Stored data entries
────

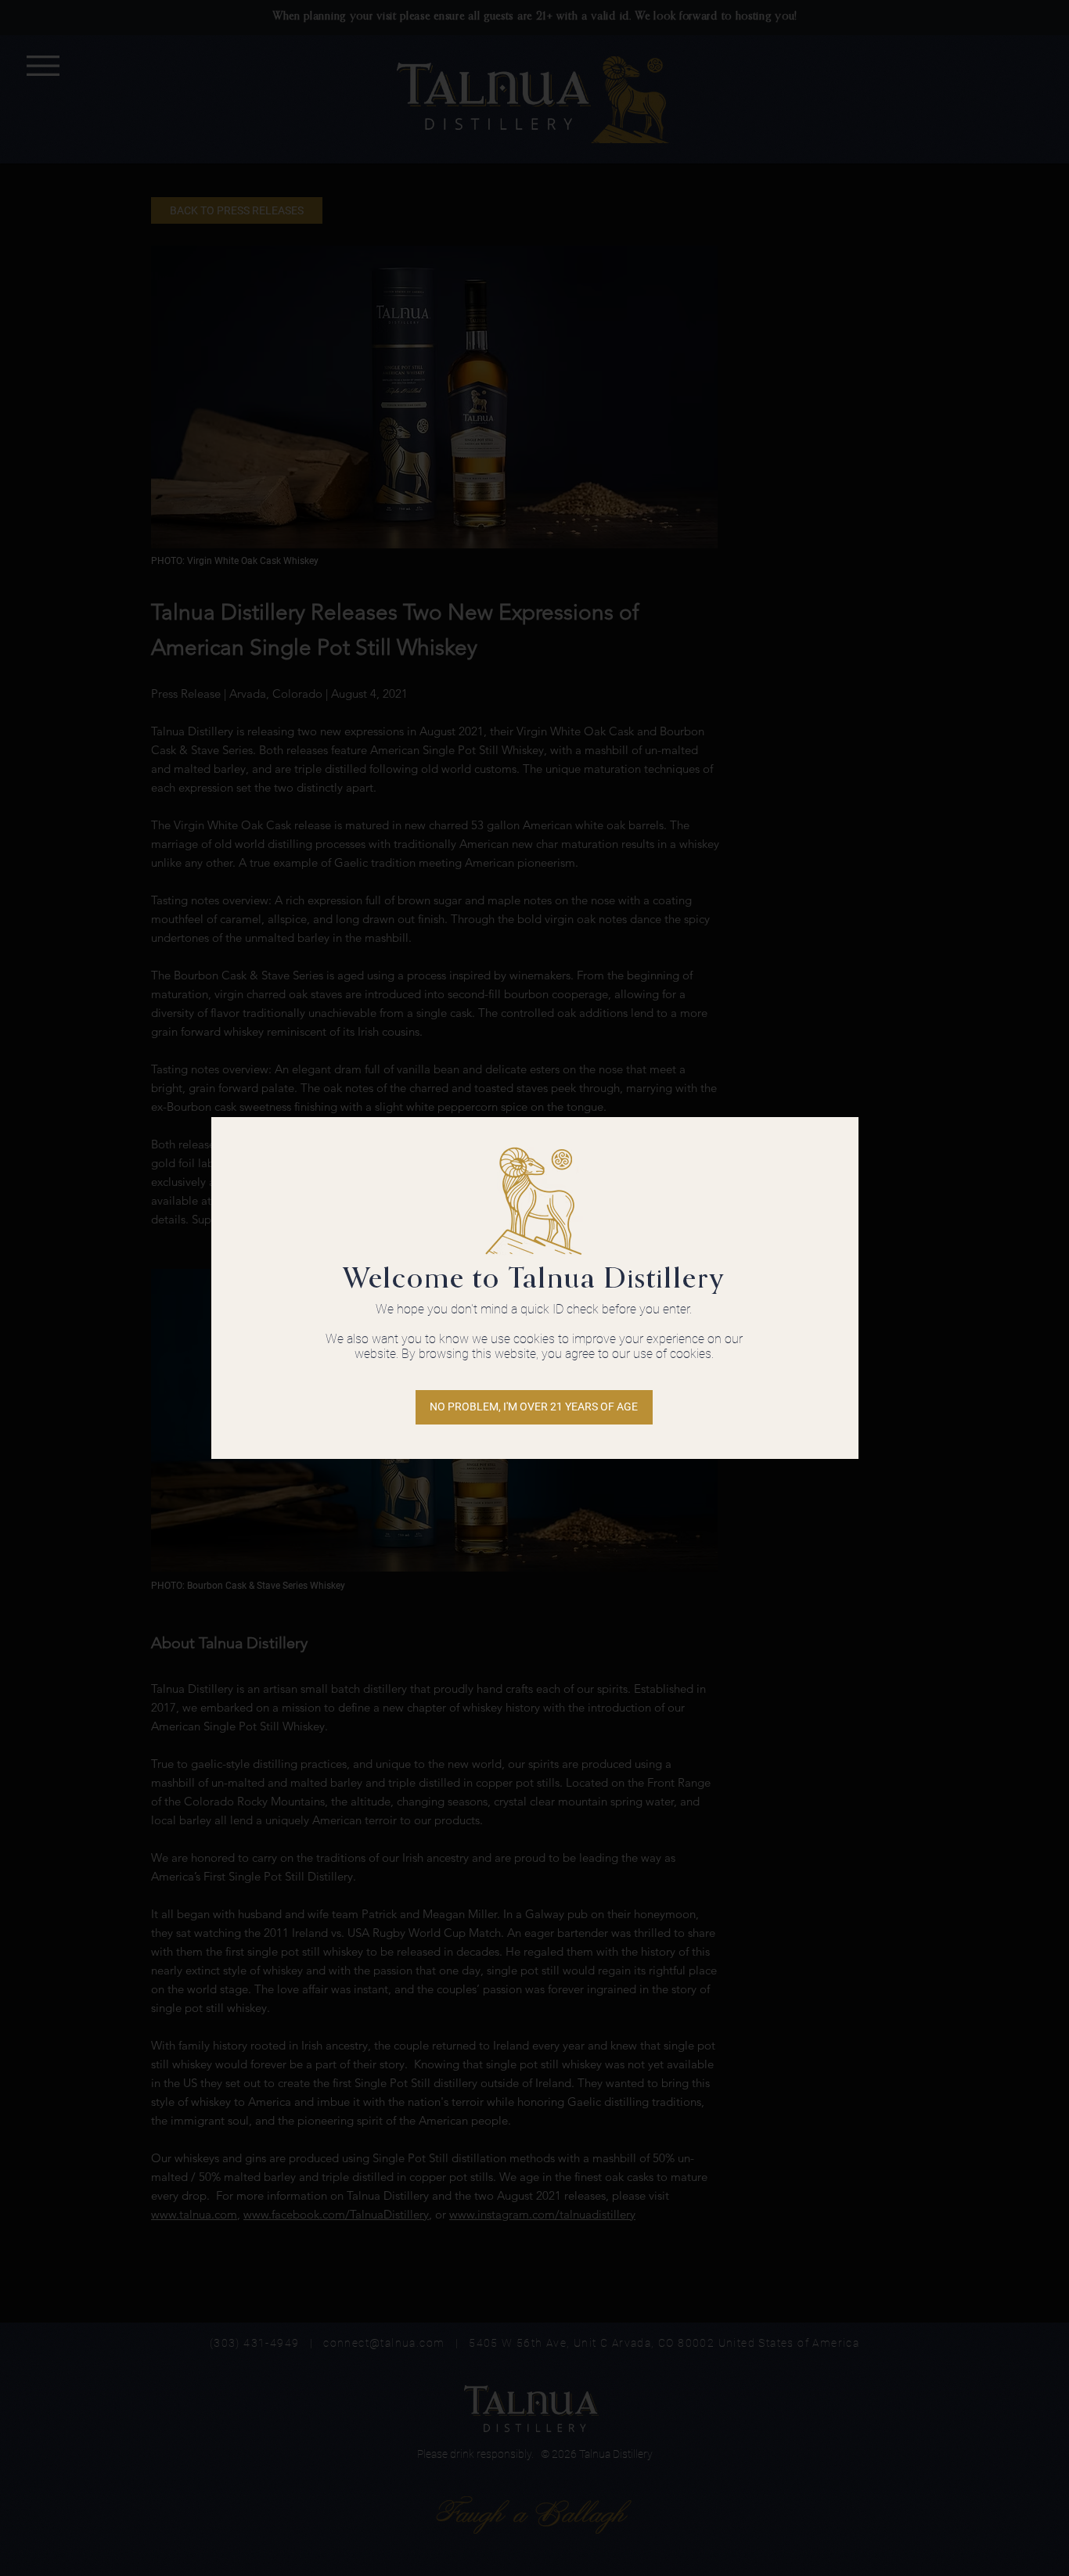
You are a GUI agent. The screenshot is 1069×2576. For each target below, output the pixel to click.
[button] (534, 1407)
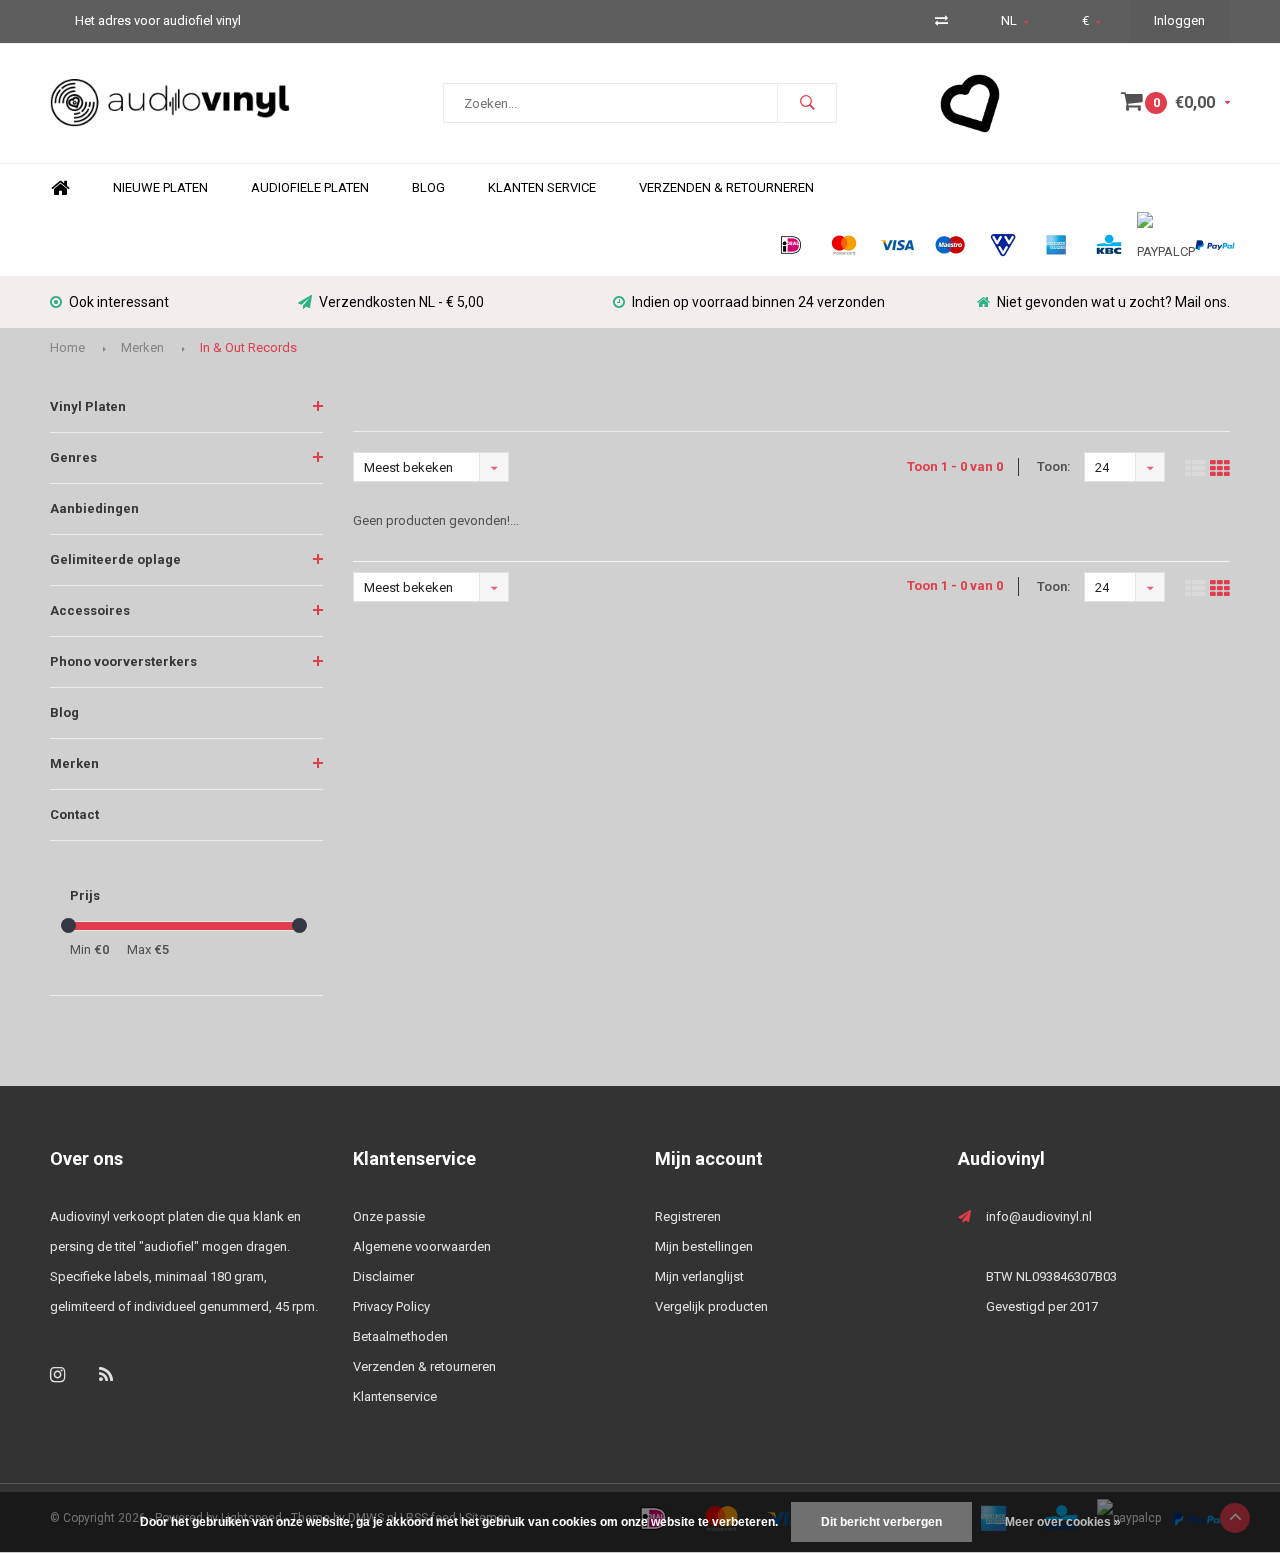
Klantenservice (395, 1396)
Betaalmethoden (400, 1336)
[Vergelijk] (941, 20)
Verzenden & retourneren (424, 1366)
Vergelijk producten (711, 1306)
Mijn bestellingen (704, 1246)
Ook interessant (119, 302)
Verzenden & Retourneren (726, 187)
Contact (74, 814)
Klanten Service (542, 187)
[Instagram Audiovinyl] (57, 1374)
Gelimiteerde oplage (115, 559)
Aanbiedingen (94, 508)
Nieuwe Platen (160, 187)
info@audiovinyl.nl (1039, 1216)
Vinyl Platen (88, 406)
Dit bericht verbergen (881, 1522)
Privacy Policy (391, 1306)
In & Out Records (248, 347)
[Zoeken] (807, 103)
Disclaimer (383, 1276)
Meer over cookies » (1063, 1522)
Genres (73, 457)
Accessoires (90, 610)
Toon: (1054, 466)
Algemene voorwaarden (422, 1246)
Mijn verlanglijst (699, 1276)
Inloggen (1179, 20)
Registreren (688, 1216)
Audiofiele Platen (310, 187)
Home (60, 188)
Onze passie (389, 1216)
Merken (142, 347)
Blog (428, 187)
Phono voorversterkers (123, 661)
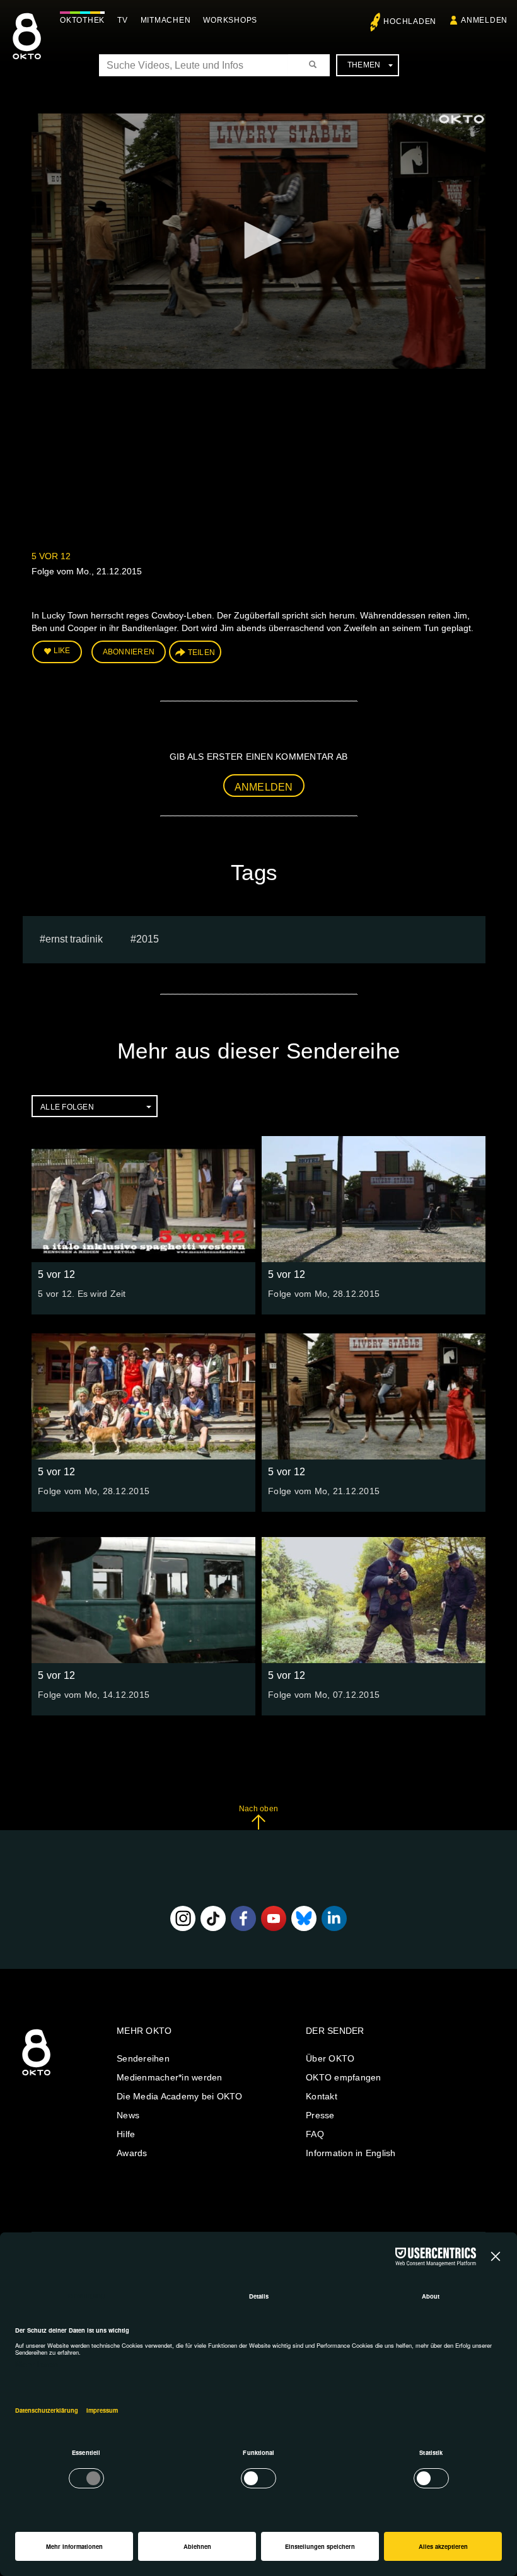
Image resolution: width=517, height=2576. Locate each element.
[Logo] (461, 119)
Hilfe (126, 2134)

────

REQUIRED WORK ::
The lines to extract from the data above begin with the line containing "Betaalmethoden (400, 1336)" and end with the line containing "Genres (73, 457)". Extract them exactly, including both.

COMPLETED TASK ::
Betaalmethoden (400, 1336)
[Vergelijk] (941, 20)
Verzenden & retourneren (424, 1366)
Vergelijk producten (711, 1306)
Mijn bestellingen (704, 1246)
Ook interessant (119, 302)
Verzenden & Retourneren (726, 187)
Contact (74, 814)
Klanten Service (542, 187)
[Instagram Audiovinyl] (57, 1374)
Gelimiteerde oplage (115, 559)
Aanbiedingen (94, 508)
Nieuwe Platen (160, 187)
info@audiovinyl.nl (1039, 1216)
Vinyl Platen (88, 406)
Dit bericht verbergen (881, 1522)
Privacy Policy (391, 1306)
In & Out Records (248, 347)
[Zoeken] (807, 103)
Disclaimer (383, 1276)
Meer over cookies » (1063, 1522)
Genres (73, 457)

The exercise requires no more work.